Requirement -> Which lines of the data contain the string "computer"? Show each of them.

Collected data entries ->
^^^^^^^^^^^^^^^^

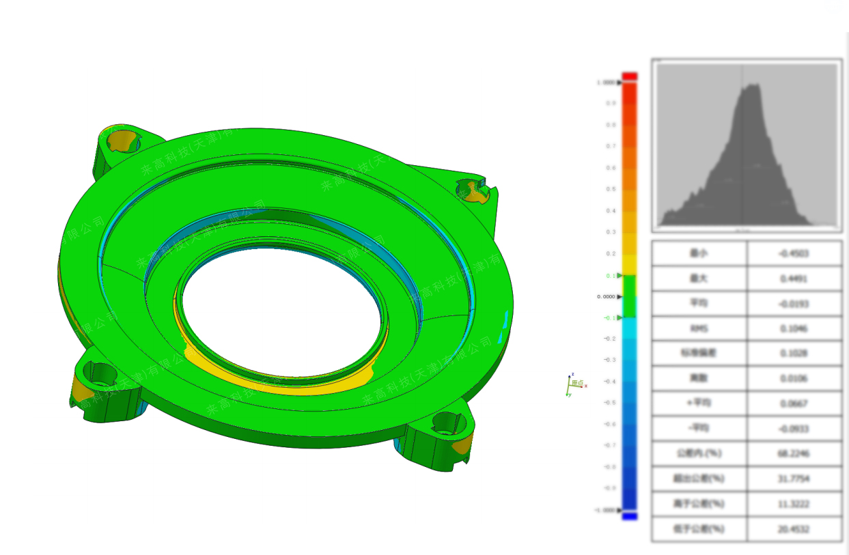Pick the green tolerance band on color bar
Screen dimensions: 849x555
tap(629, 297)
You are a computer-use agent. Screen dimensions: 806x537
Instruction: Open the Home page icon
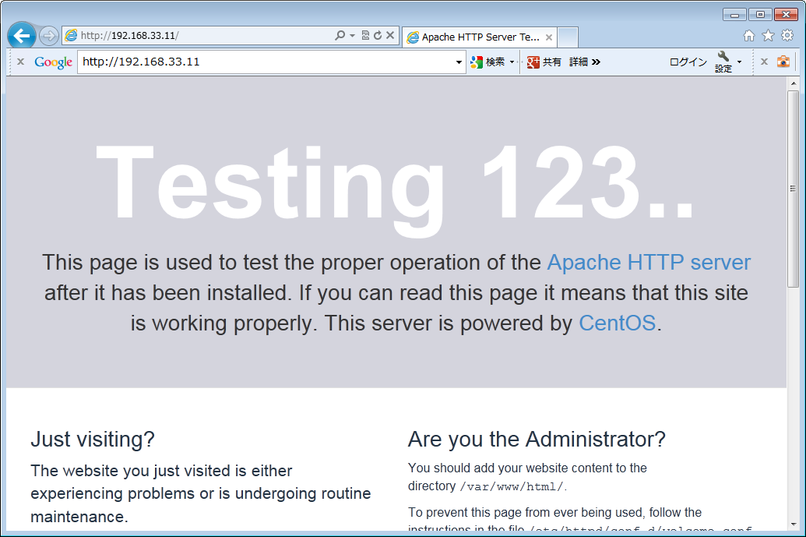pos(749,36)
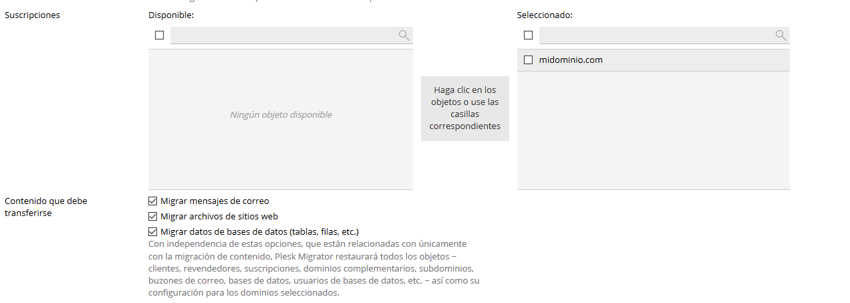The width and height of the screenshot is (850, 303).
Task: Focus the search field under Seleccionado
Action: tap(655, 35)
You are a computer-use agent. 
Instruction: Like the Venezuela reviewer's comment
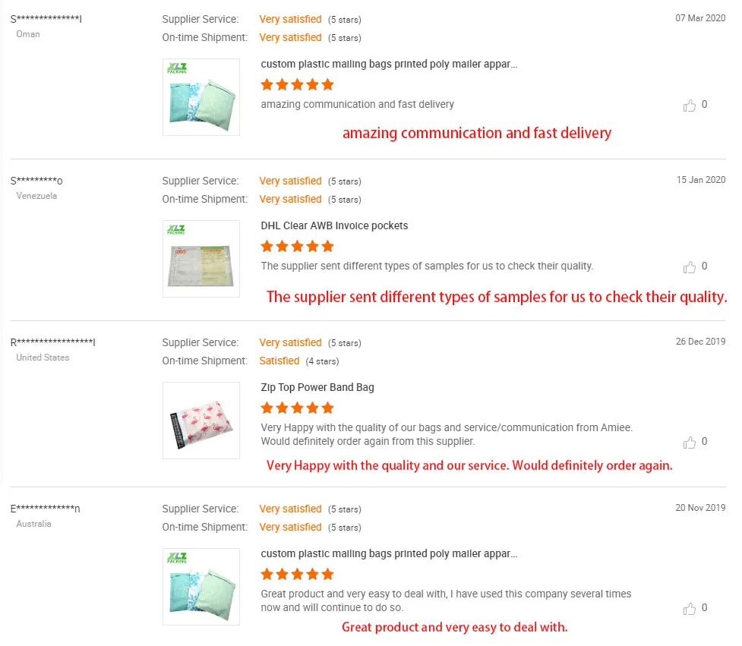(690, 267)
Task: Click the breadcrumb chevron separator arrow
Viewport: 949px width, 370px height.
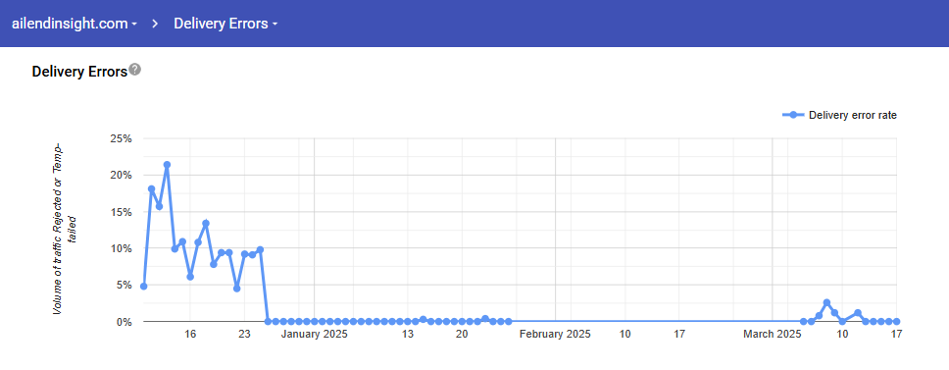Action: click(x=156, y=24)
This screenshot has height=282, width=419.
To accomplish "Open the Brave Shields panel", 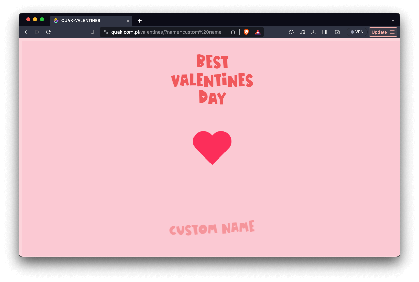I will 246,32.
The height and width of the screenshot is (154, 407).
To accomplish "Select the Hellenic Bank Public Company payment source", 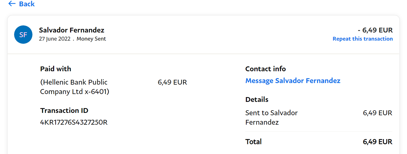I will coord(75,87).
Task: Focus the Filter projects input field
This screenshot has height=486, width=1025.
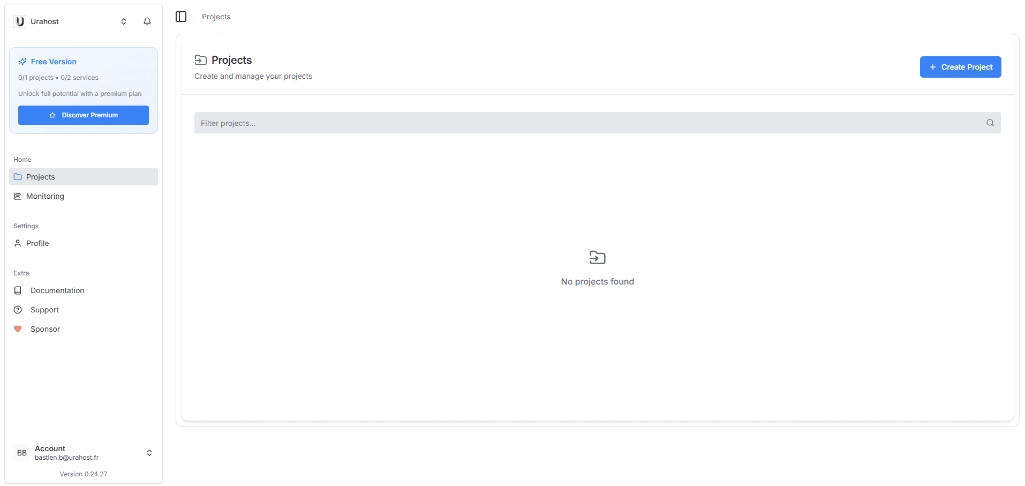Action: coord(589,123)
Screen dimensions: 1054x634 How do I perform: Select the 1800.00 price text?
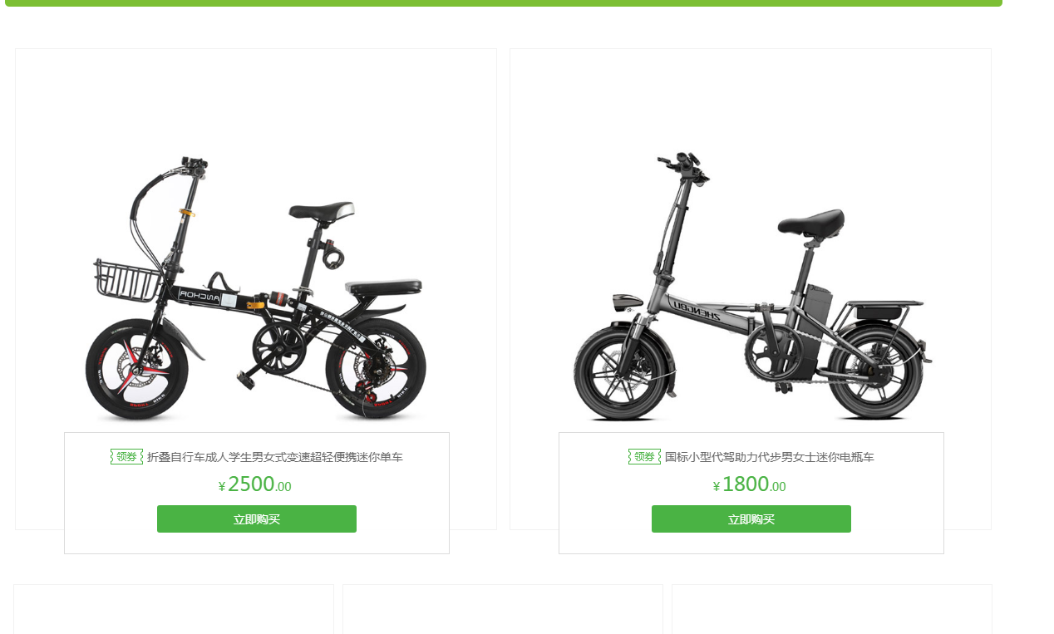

^^^^^^^^^^^^^^^^

Answer for the task ->
You are a computer-use agent. Screen dimensions: 806x537
You are a computer-use agent. 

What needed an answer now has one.